Billings distinguishes between allowing the recovery of consequential damages for breaches of the express contract and implied contractual covenants, stating that "consequential damage[s] . . . [are] available only for breach of the implied covenant, not . . . for breach of the express terms of the contract." 918 P.2d at 466. It reaches this rule by reasoning that
it would be unfair not to permit an insurer who has a legitimate dispute with an insured over a claim to have the dispute resolved before having to pay the claim.
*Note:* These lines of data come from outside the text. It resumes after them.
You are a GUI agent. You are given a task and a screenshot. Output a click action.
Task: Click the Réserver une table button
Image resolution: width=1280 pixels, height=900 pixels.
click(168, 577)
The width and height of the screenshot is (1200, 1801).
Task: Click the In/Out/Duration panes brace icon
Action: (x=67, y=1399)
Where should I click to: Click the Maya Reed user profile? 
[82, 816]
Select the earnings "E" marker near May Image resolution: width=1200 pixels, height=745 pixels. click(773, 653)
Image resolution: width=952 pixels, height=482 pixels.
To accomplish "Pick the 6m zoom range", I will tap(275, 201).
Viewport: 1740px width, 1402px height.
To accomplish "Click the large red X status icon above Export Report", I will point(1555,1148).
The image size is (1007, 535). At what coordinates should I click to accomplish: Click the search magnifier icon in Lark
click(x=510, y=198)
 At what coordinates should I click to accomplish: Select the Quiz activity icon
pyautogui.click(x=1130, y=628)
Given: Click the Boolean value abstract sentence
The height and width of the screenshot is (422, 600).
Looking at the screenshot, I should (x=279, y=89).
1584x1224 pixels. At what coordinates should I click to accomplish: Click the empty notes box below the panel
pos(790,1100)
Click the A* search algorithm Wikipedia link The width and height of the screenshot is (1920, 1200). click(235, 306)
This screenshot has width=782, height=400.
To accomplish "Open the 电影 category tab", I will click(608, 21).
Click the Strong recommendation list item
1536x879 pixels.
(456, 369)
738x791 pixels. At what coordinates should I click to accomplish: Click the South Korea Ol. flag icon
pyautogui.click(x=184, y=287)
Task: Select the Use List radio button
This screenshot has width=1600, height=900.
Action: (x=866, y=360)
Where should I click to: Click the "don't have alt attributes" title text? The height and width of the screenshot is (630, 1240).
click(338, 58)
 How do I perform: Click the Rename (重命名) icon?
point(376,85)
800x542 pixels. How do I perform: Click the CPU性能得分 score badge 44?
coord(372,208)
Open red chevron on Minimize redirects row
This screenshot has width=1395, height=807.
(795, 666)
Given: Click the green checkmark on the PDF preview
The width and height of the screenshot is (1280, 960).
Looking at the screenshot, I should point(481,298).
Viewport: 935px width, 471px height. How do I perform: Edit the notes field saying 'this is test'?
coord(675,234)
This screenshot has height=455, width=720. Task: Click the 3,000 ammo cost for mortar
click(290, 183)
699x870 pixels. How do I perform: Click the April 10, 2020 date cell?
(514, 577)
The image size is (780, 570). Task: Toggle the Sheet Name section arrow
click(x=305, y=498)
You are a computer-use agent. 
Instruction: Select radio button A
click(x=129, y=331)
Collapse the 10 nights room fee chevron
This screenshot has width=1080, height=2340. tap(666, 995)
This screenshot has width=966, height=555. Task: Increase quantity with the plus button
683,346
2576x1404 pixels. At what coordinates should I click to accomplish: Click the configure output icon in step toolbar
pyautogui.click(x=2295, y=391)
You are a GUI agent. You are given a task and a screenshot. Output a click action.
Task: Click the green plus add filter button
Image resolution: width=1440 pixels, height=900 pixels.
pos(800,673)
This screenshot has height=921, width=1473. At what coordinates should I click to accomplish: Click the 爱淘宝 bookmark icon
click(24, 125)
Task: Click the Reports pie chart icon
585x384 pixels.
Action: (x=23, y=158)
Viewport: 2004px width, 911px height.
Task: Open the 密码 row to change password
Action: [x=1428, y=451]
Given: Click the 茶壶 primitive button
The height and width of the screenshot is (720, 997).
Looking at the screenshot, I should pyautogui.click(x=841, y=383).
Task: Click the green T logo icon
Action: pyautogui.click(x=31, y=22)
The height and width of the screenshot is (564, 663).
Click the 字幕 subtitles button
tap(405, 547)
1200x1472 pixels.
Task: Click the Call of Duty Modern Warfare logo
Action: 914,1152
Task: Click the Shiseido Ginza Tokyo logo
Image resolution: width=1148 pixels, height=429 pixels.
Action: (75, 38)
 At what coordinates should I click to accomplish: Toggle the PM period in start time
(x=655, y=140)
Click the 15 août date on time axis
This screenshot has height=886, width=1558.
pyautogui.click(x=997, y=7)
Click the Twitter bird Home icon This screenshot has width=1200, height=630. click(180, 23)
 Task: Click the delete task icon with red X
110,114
Exposure to the sweeping measure of damages available for breach of the implied covenant would effectively deny any careful insurer the option of declining to pay a contested claim and awaiting the outcome of the dispute.
Id. at 467.
We see no reason why Billings would unequivocally align itself with Beck and then do a complete about-face. As illustrated, this court has historically limited the availability of consequential damages to breaches of the covenant of good faith and fair dealing. The admittedly unclear language suggesting the contrary in Billings does not change that policy.